Anyone who knows me is fully aware of how much I love food!  I love to bake, I love to cook, but most of all, I love to eat food that other people have cooked for me.  I love simple food made with care.  And I love seafood.  I could live on seafood forever.  Which is why this blog is about one of the most wonderful seafood dishes I discovered quite by accident.

It was about a month and a half ago that I was in Issaquah, on my way to Costco, when I realized that I hadn't had luch that day, and I was quite hungry.  I was in the mood for Thai food, so I headed over to Ochar Thai Restaurant at Pickering Place.  I scanned the dinner menu and looked at item number 42.  It was a Thai seafood dish called Ho Mok Talay.  The description read, "Salmon, shrimp, mussels and squid in coconut milk curry with a touch of curry powder. Served over poached cabbage."  "Interesting," I thought, "I should try this".  So I ordered it and asked the server if I could have the spice kicked up a bit.  I was told that Thai Green Peppers could be added to it, but only if I could handle the heat.  Was he kidding me?  Oh well, I told him I could.


So when it came, this is what it looked like.  It was foil-wrapped, and just as the description said, contained salmon, shrimp, mussels and squid, with coconut, red peppers, the Thai Green Peppers I had asked for, and cabbage at the bottom.  I served myself some steamed rice, then put a few tablespoons of the dish on top.  I took a small bite.  Oh me, oh my!  Delicious!  Everything was just right!  It was as spicy as I hoped it would be, the seafood was cooked just right.  The mouth-watering coconut curry wrapped itself around every morsel of seafood in an exquisite symphony of flavor and texture.  The cabbage at the bottom was crunchy but had somehow managed to absorbed the flavors of seafood and coconut.  I had never tasted seafood so good!  Hints of lemongrass and fish sauce were evident, as in most Thai cooking.  At $14.95, it was a pretty generous helping of food that made it through two meals for me.  I thoroughly relished my dinner that day, and took quite a bit of it home to enjoy later. 

A couple of weeks later I had a hankering for Ho Mok Talay again, but this time went to the Ochar Restaurant at Eastgate.  I ordered the same thing, but when I took my first bite of food, I was deeply disappointed.  There was no shrimp, there were scallops.  Not a bad substitute, except that the scallops didn't seem to belong to this dish for some reason I can't quite put my finger on.

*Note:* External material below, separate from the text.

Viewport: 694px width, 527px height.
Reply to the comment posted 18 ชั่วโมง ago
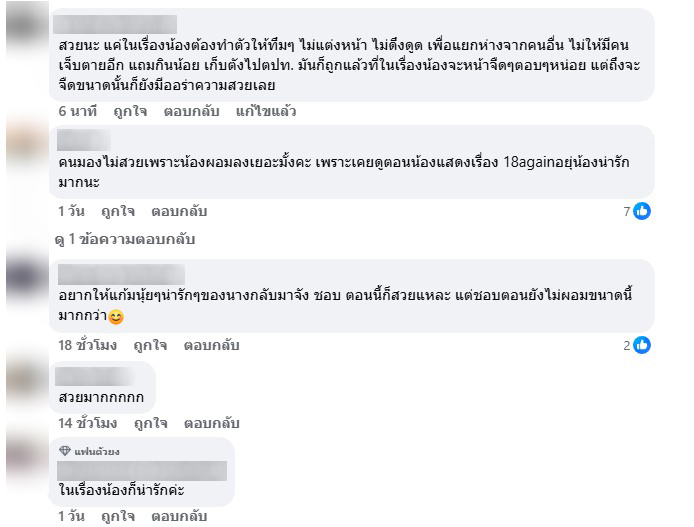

The seafood was overcooked, the mussels tasted off.  The dish tasted like it was put together in a hurry, almost like an afterthought. Maybe it isn't ordered often at the Eastgate restaurant.  I was also surprised that two restaurants supposedly under the same ownership could serve the same dish but prepare it so differently.  I have no words to describe how much of a let down it was.

Anyway, another trip to the Issaquah Ochar a few weeks later got me over my disappointment.  It also got me searching the internet for a good Ho Mok Talay recipe.  I learned that there are slight variations to the dish.  One recipe I read called for tender coconut meat to be stirred in, with a dollop of coconut cream on the top.  Another called for beaten egg to be included.  I have no idea how it will combine, but am not averse to trying it sometime.  But the most intriguing recipe I read said that Ho Mok Talay should be served in the shell of a tender coconut.  Wow!  I continued to scour the internet to see if there was anywhere in Seattle they served Ho Mok Talay in a coconut shell.  Bingo!  Sea-Thai at Wallingford!    I did have to look through the menu a few times to find it listed, though.  But to make things easier for you, it's S9!  I cannot wait to try this. Once I do, my next step would be to try and make this at home.

So Rachel, what are your thoughts on going to dinner at Sea Thai?

3 comments:

Rachel said...

Yummo! I'm there, baby!

Becky said...

Suz, I'll be anxious to hear how you like the version served in the coconut. How hard is this to make at home?

suz616 said...

Rachel, let's talk :-)

Becky, it looks fairly easy to make at home.